In some cases, adolescents will have a hyperkyphotic spine that is structural. This means that there are structural changes in the spine that have created a more rounded upper back. This is not something that they can easily change without the right treatment approach. In some cases the adolescent will require a specific exercise program, such as ScoliBalance, whereby a health professional specifically trained in hyperkyphosis and scoliosis can work with them to create an individualised treatment plan. When the curve gets beyond 50 degrees a brace may be required. Larger curves may require surgery so it’s important to get assessed as early as possible. 
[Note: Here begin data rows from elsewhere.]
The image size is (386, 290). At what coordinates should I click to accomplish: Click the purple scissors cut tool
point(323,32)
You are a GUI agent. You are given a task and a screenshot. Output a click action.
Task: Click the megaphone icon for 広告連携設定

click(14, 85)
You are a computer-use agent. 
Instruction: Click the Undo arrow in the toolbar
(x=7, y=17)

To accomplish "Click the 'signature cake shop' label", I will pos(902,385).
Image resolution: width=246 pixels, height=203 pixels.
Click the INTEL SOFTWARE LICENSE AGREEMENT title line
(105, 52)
Adults may be living with hyperkyphosis as a result of poor posture or Scheurmann’s disease, although Scheurmann’s tends to be more typically diagnosed in adolescents. Hyperkyphosis can also develop later in life as a result of degenerative processes occurring in the spine that may start with a reduced lumbar lordosis and changes in the pelvic tilt. This leads to a more backwards lean in the pelvis and so the body will compensate by creating a forward slouch in the thoracic spine, therefore creating a hyperkyphosis. This is typically what has occurred when you see an older person slumped forward holding onto a walking frame (Fig. 2). 

Fig 2. An older person who has developed hyperkyphosis as a result of changes that have started in the lumbar spine and pelvis

When is Hyperkyphosis Actually Scheurmann’s Disease? 
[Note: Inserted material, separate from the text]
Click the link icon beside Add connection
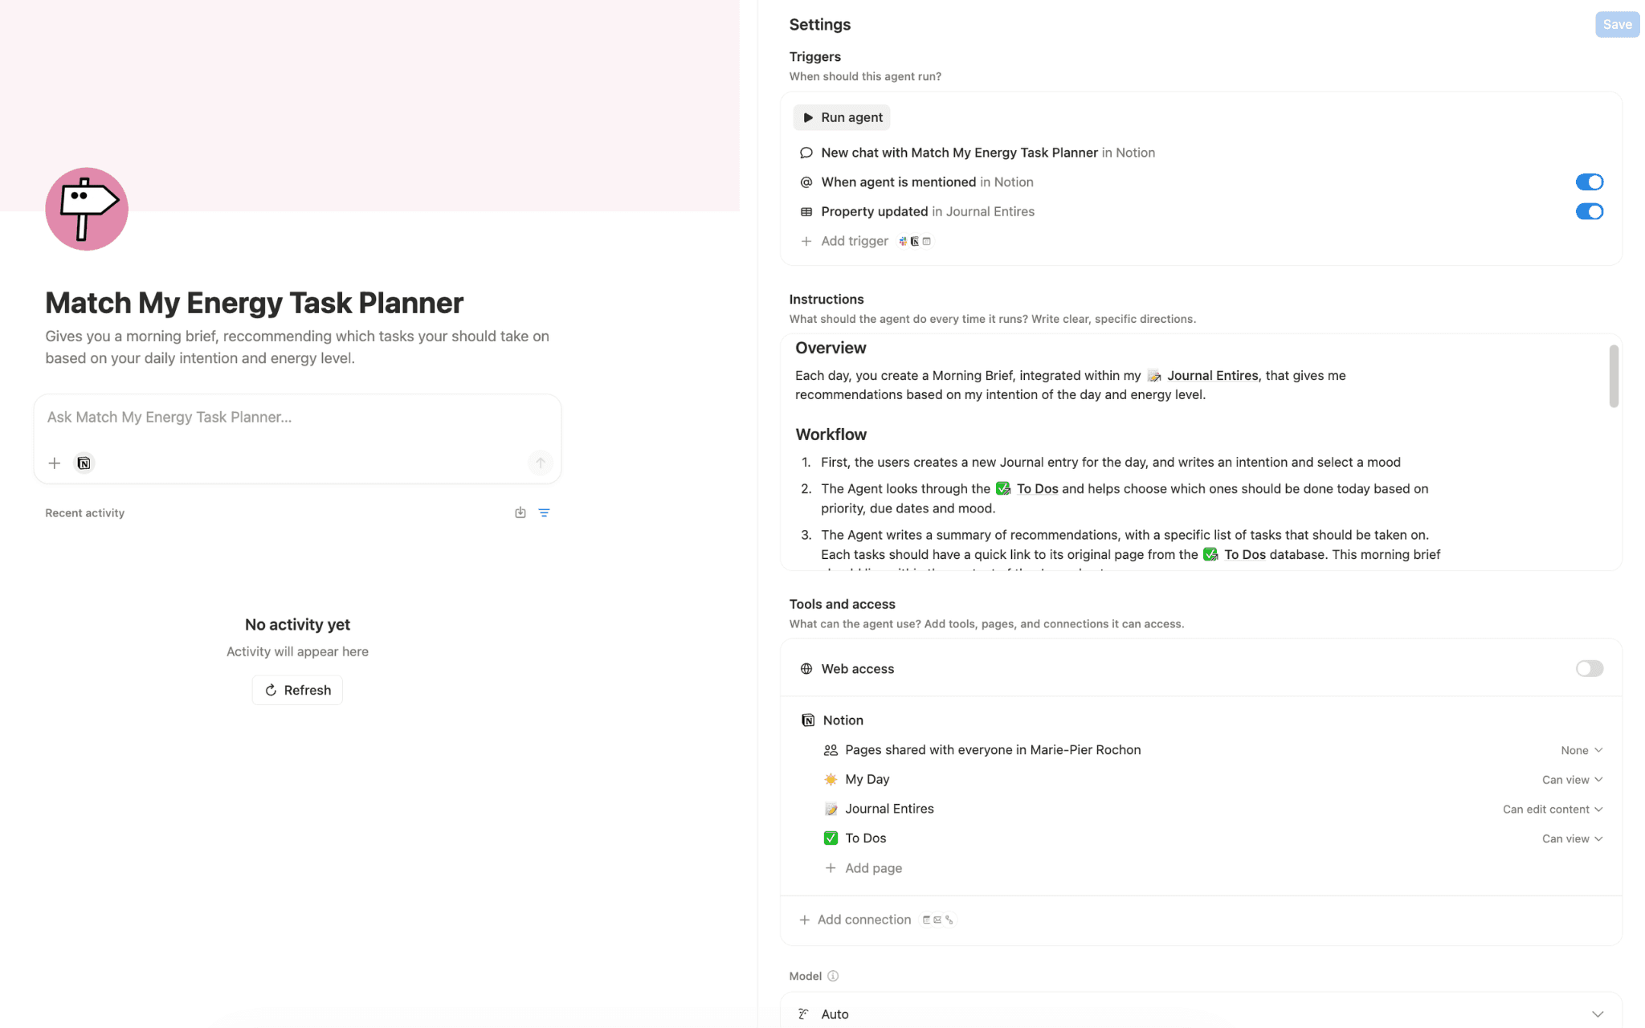This screenshot has height=1028, width=1645. point(949,920)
Scheurmann’s Disease is diagnosed when there is hyperkyphosis in the spine, with wedging in three adjacent vertebrae and the evolution of Schmorl’s nodes (whereby the discs start to protrude (Fig. ). This is a structural condition that requires an assessment and management plan from a health professional specifically trained in this area. Scheurmann’s Disase often creates a more sharp appearance when the person bends forward and you look at the spine the side (Fig. 3) 

Fig 3. Scheurmann’s Disease


Fig 4. A view of an adolescent with Scheurmann’s Disease. Here you can see the peak in appearance of the thoracic spine, which is typical of this condition

What about General Poor Posture?

If you are worried about the slouching that occurs day-to-day then there are things that can be done to make changes (Fig, 5). This may prevent structural changes occurring and can promote a more healthy spine and posture.

Fig 5. Hyperkyphosis posture adopted on today’s technology

Tips for promoting a health posture may include:

  • Ensure that there is a good set-up for work and homework. Check desk heights, feet position and support. 
  • Where possible have the screens elevated so that the eyes are at least looking forward and not downward. 
  • Take regular breaks. 
  • Be aware of slouching and incorporate regular stretch and movement breaks. 
  • Get advice from a health professional trained in this area to acquire specific advice for your spine (remember no two spines are the same).
  • Maintain a healthy lifestyle so that the body has good overall strength, fitness and flexibility.